= Exercise details =
Each line below is to be set down again exactly.

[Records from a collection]
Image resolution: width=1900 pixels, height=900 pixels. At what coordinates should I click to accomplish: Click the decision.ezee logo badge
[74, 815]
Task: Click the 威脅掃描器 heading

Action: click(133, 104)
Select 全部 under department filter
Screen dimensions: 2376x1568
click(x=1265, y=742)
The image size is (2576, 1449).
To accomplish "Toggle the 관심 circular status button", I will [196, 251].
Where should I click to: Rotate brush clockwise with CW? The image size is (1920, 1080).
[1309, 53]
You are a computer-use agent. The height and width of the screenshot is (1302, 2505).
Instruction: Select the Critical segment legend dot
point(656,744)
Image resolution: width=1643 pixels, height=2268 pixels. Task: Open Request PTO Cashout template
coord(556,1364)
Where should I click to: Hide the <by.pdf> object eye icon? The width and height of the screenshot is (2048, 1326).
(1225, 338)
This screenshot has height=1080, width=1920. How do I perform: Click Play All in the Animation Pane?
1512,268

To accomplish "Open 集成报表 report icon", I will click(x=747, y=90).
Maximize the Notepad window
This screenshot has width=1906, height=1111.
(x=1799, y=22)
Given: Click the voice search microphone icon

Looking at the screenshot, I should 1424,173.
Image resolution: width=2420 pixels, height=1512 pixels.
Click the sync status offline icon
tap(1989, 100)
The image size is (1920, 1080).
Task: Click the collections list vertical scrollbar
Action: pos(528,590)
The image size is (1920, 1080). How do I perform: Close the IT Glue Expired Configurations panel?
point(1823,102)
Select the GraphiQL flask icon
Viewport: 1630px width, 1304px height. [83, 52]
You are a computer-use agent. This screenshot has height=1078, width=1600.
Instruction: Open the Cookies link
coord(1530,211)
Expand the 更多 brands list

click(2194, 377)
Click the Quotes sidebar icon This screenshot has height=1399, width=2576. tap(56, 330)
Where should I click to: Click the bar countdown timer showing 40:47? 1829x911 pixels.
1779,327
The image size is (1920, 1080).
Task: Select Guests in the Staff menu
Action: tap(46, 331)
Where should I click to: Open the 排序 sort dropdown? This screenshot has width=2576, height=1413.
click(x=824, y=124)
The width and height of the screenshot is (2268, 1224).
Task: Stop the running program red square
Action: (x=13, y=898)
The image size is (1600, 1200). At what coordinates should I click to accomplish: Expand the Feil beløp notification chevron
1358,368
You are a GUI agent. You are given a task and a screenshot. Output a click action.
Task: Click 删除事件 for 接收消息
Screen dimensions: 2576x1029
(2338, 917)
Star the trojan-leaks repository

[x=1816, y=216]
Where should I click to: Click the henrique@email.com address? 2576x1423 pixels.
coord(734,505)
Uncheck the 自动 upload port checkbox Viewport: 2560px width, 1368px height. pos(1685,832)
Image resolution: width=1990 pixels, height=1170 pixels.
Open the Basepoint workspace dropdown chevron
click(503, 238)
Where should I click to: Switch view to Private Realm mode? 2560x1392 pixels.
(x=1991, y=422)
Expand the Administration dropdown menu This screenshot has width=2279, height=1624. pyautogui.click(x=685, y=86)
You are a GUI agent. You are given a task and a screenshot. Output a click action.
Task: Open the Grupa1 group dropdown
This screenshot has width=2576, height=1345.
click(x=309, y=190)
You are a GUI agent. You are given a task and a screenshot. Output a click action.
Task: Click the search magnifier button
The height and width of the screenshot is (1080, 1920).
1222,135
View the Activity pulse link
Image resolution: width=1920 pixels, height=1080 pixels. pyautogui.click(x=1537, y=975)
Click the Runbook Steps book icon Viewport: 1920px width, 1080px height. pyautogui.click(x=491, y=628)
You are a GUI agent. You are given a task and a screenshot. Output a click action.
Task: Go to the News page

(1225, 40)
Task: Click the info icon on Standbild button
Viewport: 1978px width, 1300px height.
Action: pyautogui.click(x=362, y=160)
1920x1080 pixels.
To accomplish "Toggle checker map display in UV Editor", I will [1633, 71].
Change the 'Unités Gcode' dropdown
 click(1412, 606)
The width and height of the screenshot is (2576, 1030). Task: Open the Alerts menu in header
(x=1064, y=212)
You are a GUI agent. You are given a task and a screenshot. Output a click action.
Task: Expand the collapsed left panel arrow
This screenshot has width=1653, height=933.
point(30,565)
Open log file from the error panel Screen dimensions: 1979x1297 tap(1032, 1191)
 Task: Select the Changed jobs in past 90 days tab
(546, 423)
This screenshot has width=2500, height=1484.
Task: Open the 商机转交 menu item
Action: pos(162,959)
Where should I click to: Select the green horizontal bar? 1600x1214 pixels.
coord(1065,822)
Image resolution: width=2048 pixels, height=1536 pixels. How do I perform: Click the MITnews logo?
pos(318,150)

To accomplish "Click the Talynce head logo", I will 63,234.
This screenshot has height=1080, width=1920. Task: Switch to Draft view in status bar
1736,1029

= Task solution =
Image resolution: width=1900 pixels, height=900 pixels. At what coordinates should I click to accomplish: Click the decision.ezee logo badge
[74, 815]
Task: Click the 威脅掃描器 heading

Action: click(133, 104)
Select 全部 under department filter
Screen dimensions: 2376x1568
click(x=1265, y=742)
The image size is (2576, 1449).
To accomplish "Toggle the 관심 circular status button", I will [196, 251].
Where should I click to: Rotate brush clockwise with CW? The image size is (1920, 1080).
[1309, 53]
You are a computer-use agent. The height and width of the screenshot is (1302, 2505).
Instruction: Select the Critical segment legend dot
point(656,744)
Image resolution: width=1643 pixels, height=2268 pixels. Task: Open Request PTO Cashout template
coord(556,1364)
Where should I click to: Hide the <by.pdf> object eye icon? The width and height of the screenshot is (2048, 1326).
(1225, 338)
This screenshot has height=1080, width=1920. How do I perform: Click Play All in the Animation Pane?
1512,268

To accomplish "Open 集成报表 report icon", I will click(x=747, y=90).
Maximize the Notepad window
This screenshot has width=1906, height=1111.
(x=1799, y=22)
Given: Click the voice search microphone icon

Looking at the screenshot, I should 1424,173.
Image resolution: width=2420 pixels, height=1512 pixels.
Click the sync status offline icon
tap(1989, 100)
The image size is (1920, 1080).
Task: Click the collections list vertical scrollbar
Action: pos(528,590)
The image size is (1920, 1080). How do I perform: Close the IT Glue Expired Configurations panel?
point(1823,102)
Select the GraphiQL flask icon
Viewport: 1630px width, 1304px height. [83, 52]
You are a computer-use agent. This screenshot has height=1078, width=1600.
Instruction: Open the Cookies link
coord(1530,211)
Expand the 更多 brands list

click(2194, 377)
Click the Quotes sidebar icon This screenshot has height=1399, width=2576. tap(56, 330)
Where should I click to: Click the bar countdown timer showing 40:47? 1829x911 pixels.
1779,327
The image size is (1920, 1080).
Task: Select Guests in the Staff menu
Action: tap(46, 331)
Where should I click to: Open the 排序 sort dropdown? This screenshot has width=2576, height=1413.
click(x=824, y=124)
The width and height of the screenshot is (2268, 1224).
Task: Stop the running program red square
Action: (x=13, y=898)
The image size is (1600, 1200). At what coordinates should I click to accomplish: Expand the Feil beløp notification chevron
1358,368
You are a GUI agent. You are given a task and a screenshot. Output a click action.
Task: Click 删除事件 for 接收消息
Screen dimensions: 2576x1029
(2338, 917)
Star the trojan-leaks repository

[x=1816, y=216]
Where should I click to: Click the henrique@email.com address? 2576x1423 pixels.
coord(734,505)
Uncheck the 自动 upload port checkbox Viewport: 2560px width, 1368px height. pos(1685,832)
Image resolution: width=1990 pixels, height=1170 pixels.
Open the Basepoint workspace dropdown chevron
click(503, 238)
Where should I click to: Switch view to Private Realm mode? 2560x1392 pixels.
(x=1991, y=422)
Expand the Administration dropdown menu This screenshot has width=2279, height=1624. pyautogui.click(x=685, y=86)
You are a GUI agent. You are given a task and a screenshot. Output a click action.
Task: Open the Grupa1 group dropdown
This screenshot has width=2576, height=1345.
click(x=309, y=190)
You are a GUI agent. You are given a task and a screenshot. Output a click action.
Task: Click the search magnifier button
The height and width of the screenshot is (1080, 1920).
1222,135
View the Activity pulse link
Image resolution: width=1920 pixels, height=1080 pixels. pyautogui.click(x=1537, y=975)
Click the Runbook Steps book icon Viewport: 1920px width, 1080px height. pyautogui.click(x=491, y=628)
You are a GUI agent. You are given a task and a screenshot. Output a click action.
Task: Go to the News page

(1225, 40)
Task: Click the info icon on Standbild button
Viewport: 1978px width, 1300px height.
Action: pyautogui.click(x=362, y=160)
1920x1080 pixels.
To accomplish "Toggle checker map display in UV Editor", I will [1633, 71].
Change the 'Unités Gcode' dropdown
 click(1412, 606)
The width and height of the screenshot is (2576, 1030). Task: Open the Alerts menu in header
(x=1064, y=212)
You are a GUI agent. You are given a task and a screenshot. Output a click action.
Task: Expand the collapsed left panel arrow
This screenshot has width=1653, height=933.
point(30,565)
Open log file from the error panel Screen dimensions: 1979x1297 tap(1032, 1191)
 Task: Select the Changed jobs in past 90 days tab
(546, 423)
This screenshot has width=2500, height=1484.
Task: Open the 商机转交 menu item
Action: pos(162,959)
Where should I click to: Select the green horizontal bar? 1600x1214 pixels.
coord(1065,822)
Image resolution: width=2048 pixels, height=1536 pixels. How do I perform: Click the MITnews logo?
pos(318,150)

To accomplish "Click the Talynce head logo", I will 63,234.
This screenshot has height=1080, width=1920. Task: Switch to Draft view in status bar
1736,1029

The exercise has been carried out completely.